The tweet has since been deleted, and Barr has tweeted an apology saying, “I apology to Valerie Jarret and to all Americans. I am truly sorry for making a bad joke about her politics and her looks. I should have known better. Forgive me-my joke was in bad taste.”

Unfortunately, the apology was just too little, too late, as “Roseanne” faced cancellation by ABC just mere hours later. ABC released a statement saying, “Roseanne’s Twitter statement is abhorrent, repugnant and inconsistent with our values, and we have decided to cancel her show.” Barr has since tweeted, “Don’t feel sorry for me guys!!,” but it became clear the damage has been done.

On top of the Valerie Jarret comment, Barr faced criticism for her outspoken Twitter personality before. She recently had a Twitter dispute with Chelsea Clinton. Barr called Clinton “Chelsea Soros Clinton,” implying Clinton married into the successful liberal investor, George Soros’ family.

Clinton replied to Barr, correcting the false comment only hours before “Roseanne” met its demise. President Trump also retweeted one of Barr’s posts during Clinton and Barr’s small social media exchange.

Although it is ironic, the cancellation of “Roseanne” unfortunately does not come as a surprise to many. “Roseanne” previously faced criticism for its questionable content. When the comedy first aired, many praised the show for its celebration of free speech and being courageous enough to depict controversial material.

“Roseanne” showed a Trump supporter in a true light, something other popular sitcoms have not done before. But as with most issues nowadays, Barr, herself faced heavy critique as well, especially after an episode aired in which Roseanne believed her Muslim neighbors built a bomb. Yes, that actually happened.

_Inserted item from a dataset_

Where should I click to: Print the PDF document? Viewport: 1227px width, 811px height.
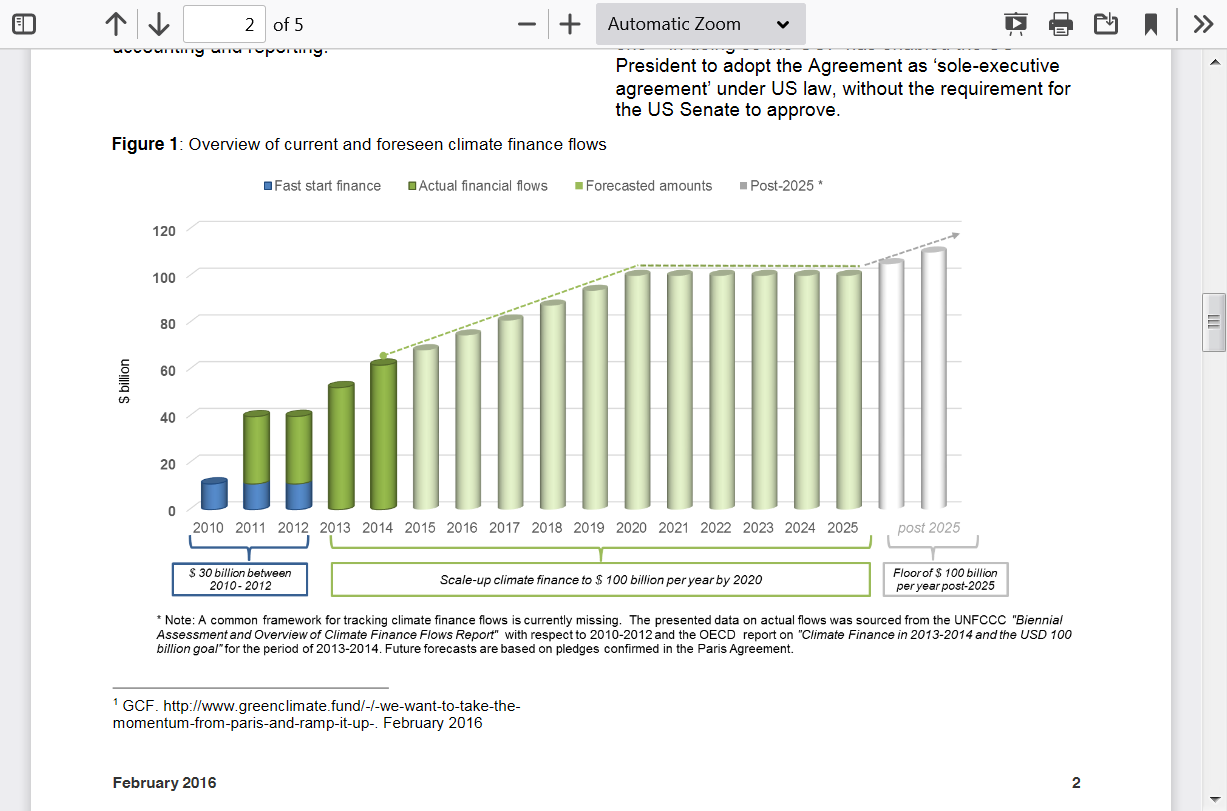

Ultimately, the irony shows that Barr met defeat through her free speech commentary, which previously gave the reboot of “Roseanne” so much attention in the first place. Even if Barr originally worked to represent “real people” in her show, somewhere along the way she stepped over the line and continued to walk full speed ahead. When it comes to Barr, it became clear she held more similarities to her character than just her name, something ABC, for good reason, did not want to support.